### Provided data
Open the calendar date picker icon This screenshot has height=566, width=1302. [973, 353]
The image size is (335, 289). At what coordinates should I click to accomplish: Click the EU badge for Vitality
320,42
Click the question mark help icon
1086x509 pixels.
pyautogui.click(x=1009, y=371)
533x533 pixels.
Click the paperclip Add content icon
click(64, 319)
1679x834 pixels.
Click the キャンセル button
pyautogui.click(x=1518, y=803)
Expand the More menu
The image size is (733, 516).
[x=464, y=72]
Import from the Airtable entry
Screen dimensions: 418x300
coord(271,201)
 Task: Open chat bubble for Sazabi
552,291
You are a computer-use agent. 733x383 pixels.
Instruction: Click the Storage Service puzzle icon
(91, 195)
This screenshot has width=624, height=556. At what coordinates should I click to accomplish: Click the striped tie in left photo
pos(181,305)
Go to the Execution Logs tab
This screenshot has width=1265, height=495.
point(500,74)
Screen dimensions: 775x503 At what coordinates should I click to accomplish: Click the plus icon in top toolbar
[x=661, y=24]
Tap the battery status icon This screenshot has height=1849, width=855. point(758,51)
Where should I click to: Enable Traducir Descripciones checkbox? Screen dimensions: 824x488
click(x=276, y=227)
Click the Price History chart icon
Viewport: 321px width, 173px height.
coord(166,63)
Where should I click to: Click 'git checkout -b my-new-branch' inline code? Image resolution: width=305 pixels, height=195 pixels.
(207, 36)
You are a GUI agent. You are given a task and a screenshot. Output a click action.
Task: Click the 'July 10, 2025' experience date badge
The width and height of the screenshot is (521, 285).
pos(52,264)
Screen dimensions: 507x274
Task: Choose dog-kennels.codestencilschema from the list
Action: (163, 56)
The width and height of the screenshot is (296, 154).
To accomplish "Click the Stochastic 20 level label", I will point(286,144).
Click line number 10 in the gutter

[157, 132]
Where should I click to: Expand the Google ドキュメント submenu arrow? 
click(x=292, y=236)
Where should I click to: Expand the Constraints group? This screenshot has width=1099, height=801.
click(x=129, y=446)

### Action item
What is needed is every line of the records above that contains the word "date".

### Task solution
Open the calendar date picker icon This screenshot has height=566, width=1302. [973, 353]
Task: Click the 'July 10, 2025' experience date badge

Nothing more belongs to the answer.